**TASKS**.
A) Write out the passage on Olympic medals word for word, starting with "When the 2020, Tokyo, olympic" and going on through "χαλκός i.e. copper.".
B) Continue the passage on Olympic medals from its last sentence, keeping the same voice and subject.
══ SOURCE TEXT
20 August, 2019

Before the olympic medals: the olive wreath

When the 2020, Tokyo, olympic medals (in fact, the reverse face) were recently revealed, I did like a lot the design as well as the rich copper colour of what is called the "bronze" medal. Mind you, the bronze medal is 95 % copper but somehow "copper" sounds less noble than "bronze" and so the latter was adopted resulting often in medals of an awful colour (but this is not the case for the olympic ones). And, it is interesting to point out that the greek word for the metal of the third-place medal is χαλκός i.e. copper.


The reverse face of the Tokyo 2020 medals

There were no medals in the ancient Olympics. And, of course, only the winner of the event  was celebrated. This is in line with the greek tradition which considers that what matters is to be πρώτος (first). What bestows honour to the athlete is to be victorious. All other positions mean that one has been defeated. In the ancient times the idea was all or nothing and thus there were no classifications: the only thing that counted was first place.
════
══ RECORDS
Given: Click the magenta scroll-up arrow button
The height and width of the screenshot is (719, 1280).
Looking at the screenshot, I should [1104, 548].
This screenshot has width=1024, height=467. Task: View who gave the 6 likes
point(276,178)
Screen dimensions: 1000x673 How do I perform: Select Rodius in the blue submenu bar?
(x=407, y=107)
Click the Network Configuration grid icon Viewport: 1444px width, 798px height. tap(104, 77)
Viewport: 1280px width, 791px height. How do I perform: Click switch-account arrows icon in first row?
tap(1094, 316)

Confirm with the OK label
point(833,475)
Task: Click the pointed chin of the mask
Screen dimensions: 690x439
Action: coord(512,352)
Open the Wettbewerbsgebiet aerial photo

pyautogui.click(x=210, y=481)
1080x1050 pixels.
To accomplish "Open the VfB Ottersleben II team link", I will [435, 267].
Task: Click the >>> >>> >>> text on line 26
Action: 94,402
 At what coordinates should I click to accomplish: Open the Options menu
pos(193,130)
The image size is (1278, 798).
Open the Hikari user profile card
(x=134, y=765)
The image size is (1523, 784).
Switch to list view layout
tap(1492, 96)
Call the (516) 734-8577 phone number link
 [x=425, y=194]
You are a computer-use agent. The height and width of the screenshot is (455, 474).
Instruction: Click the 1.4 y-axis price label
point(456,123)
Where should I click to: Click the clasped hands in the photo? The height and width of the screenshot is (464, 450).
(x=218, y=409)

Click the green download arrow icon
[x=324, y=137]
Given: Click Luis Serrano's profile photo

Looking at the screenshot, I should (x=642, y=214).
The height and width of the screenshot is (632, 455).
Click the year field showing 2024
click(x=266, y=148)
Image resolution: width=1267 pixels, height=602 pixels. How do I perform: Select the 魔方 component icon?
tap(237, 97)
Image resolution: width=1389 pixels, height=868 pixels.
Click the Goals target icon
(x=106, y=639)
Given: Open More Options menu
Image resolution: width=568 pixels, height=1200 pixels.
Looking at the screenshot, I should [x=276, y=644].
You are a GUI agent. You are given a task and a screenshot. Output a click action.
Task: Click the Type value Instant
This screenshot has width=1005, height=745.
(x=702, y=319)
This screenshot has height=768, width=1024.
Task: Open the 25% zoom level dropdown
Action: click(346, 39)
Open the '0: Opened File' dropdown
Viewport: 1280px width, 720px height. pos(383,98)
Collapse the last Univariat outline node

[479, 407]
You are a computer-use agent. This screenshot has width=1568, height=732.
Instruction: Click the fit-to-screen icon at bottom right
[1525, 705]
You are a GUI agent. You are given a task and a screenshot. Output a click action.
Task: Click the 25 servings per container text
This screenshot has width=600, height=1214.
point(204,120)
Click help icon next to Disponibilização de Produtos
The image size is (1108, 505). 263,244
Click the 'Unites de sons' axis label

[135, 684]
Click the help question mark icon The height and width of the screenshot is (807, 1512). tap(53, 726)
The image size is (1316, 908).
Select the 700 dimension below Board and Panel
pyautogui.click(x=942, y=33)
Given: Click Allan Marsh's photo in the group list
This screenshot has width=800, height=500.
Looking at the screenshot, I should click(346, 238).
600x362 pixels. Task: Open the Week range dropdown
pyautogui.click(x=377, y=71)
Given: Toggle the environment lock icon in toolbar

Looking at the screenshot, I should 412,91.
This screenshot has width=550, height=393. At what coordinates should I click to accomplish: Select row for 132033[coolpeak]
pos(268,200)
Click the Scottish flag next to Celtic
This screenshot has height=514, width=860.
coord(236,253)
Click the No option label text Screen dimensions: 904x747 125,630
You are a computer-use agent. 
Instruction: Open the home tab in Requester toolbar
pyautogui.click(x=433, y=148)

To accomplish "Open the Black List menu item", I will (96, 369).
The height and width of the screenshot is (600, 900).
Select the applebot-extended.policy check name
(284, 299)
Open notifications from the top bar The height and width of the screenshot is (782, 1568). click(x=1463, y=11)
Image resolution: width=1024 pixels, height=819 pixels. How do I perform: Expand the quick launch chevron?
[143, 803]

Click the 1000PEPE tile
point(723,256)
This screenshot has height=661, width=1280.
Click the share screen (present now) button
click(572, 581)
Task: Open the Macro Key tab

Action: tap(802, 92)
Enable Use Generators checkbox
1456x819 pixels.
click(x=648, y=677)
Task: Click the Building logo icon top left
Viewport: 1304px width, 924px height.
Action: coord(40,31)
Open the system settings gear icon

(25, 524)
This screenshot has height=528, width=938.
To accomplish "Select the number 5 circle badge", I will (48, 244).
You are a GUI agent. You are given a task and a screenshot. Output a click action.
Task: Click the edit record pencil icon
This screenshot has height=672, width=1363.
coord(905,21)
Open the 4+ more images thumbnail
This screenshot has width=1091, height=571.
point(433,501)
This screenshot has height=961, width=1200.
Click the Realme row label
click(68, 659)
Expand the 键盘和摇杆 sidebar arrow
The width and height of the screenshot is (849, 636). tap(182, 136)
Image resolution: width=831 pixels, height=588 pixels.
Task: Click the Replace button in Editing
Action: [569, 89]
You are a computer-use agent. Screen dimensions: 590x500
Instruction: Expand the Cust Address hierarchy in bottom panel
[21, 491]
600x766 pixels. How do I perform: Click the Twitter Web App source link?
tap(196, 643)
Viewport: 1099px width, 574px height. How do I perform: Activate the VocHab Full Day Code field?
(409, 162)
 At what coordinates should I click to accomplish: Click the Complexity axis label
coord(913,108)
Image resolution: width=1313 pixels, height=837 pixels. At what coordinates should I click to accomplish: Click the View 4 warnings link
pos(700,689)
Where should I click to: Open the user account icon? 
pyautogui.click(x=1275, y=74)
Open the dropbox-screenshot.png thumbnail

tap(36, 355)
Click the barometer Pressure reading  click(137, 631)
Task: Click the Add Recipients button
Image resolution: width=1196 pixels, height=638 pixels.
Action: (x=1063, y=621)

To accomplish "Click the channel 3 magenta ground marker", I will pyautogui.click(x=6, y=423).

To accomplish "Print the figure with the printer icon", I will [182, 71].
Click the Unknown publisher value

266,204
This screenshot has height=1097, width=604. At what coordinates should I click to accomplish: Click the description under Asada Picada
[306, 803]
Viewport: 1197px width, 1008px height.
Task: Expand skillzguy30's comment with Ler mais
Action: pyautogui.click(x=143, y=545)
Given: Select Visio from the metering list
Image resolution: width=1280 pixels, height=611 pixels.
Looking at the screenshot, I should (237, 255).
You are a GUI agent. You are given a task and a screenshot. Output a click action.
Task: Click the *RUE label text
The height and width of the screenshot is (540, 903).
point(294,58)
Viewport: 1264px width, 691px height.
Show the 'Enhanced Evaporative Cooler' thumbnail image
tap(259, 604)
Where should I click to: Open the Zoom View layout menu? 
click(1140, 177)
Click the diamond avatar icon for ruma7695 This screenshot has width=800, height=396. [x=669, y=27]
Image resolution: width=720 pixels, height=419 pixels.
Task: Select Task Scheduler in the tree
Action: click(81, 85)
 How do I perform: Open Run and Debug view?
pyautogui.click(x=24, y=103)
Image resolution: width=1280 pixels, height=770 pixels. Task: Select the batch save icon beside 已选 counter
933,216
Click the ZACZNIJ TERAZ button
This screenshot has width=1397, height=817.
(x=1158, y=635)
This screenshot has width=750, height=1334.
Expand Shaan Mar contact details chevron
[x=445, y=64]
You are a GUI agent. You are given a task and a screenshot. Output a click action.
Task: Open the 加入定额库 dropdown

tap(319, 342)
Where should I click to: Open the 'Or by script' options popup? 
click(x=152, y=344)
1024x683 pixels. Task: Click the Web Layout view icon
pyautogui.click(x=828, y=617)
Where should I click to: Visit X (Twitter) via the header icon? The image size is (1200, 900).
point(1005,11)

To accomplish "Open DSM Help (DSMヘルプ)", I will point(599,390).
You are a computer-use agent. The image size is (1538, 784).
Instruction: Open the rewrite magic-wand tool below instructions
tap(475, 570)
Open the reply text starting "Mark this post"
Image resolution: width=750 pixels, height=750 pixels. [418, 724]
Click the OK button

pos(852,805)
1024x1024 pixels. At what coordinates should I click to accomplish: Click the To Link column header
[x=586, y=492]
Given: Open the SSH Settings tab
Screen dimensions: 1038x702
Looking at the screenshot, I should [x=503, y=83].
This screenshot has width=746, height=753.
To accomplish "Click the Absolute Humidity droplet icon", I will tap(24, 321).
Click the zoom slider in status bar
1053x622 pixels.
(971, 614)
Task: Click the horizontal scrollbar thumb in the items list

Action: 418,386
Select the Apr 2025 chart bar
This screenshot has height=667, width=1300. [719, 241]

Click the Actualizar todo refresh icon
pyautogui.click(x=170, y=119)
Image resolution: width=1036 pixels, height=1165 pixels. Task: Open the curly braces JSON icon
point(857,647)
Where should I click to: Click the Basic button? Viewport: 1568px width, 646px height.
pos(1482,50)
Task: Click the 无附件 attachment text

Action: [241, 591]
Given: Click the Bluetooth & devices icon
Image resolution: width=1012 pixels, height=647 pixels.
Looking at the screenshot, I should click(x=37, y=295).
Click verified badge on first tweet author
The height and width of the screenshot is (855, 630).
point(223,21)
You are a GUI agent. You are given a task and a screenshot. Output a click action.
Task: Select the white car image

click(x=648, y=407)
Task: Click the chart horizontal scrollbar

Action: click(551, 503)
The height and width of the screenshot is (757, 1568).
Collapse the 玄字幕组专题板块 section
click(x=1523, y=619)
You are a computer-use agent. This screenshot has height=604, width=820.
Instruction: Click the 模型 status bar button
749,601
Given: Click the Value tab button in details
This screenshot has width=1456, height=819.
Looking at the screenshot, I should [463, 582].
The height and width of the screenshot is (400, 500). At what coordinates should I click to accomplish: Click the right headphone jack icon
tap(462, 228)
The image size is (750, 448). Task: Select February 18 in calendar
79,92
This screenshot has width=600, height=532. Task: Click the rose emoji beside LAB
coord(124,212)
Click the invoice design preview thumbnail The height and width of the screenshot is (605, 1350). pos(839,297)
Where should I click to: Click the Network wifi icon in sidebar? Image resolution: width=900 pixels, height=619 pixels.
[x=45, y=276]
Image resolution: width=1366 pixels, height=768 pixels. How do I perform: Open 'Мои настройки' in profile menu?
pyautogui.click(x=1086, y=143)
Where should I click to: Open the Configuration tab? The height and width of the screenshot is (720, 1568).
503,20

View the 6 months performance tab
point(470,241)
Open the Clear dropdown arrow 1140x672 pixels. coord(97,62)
════
**THE REPLIES**.
A)
When the 2020, Tokyo, olympic medals (in fact, the reverse face) were recently revealed, I did like a lot the design as well as the rich copper colour of what is called the "bronze" medal. Mind you, the bronze medal is 95 % copper but somehow "copper" sounds less noble than "bronze" and so the latter was adopted resulting often in medals of an awful colour (but this is not the case for the olympic ones). And, it is interesting to point out that the greek word for the metal of the third-place medal is χαλκός i.e. copper.

B)
An olive wreath like the ones used in the 2004 Olympics

The winner's at the Olympic Games reward was the κότινος (kotinos), a wreath made from a branch of a sacred olive tree in Olympia. While the olive wreath is somehow the emblem of the (ancient) Olympic Games, that has not always been so. In fact for the first five Olympiads the prize of the winner was ... an apple. It was the Oracle of Delphi who mandated the use of the olive wreath, in memory of Heracles who, as the  myth goes, created the Games when he organised, in Olympia, a running competition and crowned the winner with an olive wreath. During the prize ceremony, which took place in the sanctuary of Zeus, the winners entered the temple carrying a branch of a palm tree. The latter was in memory of Theseus who first organised an athletic competition in the sacred island of Delos, where the winners were crowned with a wreath from a palm tree.

While the games at Olympia are the most famous ones, there existed in Ancient Greece several athletic competitions, held in the different cities and with various periodicities.
The Pythian were held in Delphi. The winner was crowned with a laurel wreath. However there is also mention of a palm tree branch, which makes sense. Delphi was the sanctuary of Apollo, who was born in the island of Delos, where the palm tree branch was used in order to crown the winners.
In the Isthmian, which were held in Corinth, the winners were receiving a wreath from a pine tree. And, quite expectedly, the palm tree is also mentioned.
The Nemean games were special in the sense that the winner's wreath was made from wild parsley.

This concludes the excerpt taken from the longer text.